(Supplied data begins)

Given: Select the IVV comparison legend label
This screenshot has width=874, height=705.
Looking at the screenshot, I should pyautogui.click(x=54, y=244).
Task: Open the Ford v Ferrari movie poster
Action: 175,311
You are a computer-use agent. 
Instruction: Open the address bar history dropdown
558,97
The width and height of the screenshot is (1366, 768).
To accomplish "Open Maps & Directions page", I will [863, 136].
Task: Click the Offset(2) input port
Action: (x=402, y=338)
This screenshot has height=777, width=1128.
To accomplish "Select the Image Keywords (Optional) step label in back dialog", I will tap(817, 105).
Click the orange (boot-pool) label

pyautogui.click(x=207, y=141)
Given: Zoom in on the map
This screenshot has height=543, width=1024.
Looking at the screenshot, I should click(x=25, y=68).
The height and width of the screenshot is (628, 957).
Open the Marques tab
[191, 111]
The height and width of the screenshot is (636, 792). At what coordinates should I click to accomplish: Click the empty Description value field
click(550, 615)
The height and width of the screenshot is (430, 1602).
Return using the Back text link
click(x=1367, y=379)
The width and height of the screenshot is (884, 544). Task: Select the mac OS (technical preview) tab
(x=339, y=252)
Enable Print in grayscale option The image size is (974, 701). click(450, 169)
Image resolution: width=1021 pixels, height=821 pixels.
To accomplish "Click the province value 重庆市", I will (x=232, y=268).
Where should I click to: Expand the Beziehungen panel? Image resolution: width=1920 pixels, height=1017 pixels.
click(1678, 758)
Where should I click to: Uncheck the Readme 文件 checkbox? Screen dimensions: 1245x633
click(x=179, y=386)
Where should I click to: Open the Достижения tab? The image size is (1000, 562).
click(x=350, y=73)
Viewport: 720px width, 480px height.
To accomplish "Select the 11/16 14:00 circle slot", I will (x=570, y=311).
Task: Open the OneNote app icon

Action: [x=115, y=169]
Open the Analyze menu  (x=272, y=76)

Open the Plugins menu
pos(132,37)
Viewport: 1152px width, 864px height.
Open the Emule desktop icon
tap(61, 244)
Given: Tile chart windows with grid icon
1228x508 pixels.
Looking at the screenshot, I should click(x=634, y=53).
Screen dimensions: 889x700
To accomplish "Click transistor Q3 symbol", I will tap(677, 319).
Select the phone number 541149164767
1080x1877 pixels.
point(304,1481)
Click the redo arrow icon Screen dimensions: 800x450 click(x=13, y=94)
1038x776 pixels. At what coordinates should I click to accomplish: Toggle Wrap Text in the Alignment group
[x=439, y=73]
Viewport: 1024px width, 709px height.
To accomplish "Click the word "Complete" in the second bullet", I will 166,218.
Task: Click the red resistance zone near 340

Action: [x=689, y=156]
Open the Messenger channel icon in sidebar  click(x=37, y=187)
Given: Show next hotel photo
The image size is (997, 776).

(Supplied data ends)

Task to carry out ::
The answer must consist of every line from the data that contains the word "Viewport".

Written solution ::
Viewport: 720px width, 480px height.
Viewport: 1152px width, 864px height.
Viewport: 1024px width, 709px height.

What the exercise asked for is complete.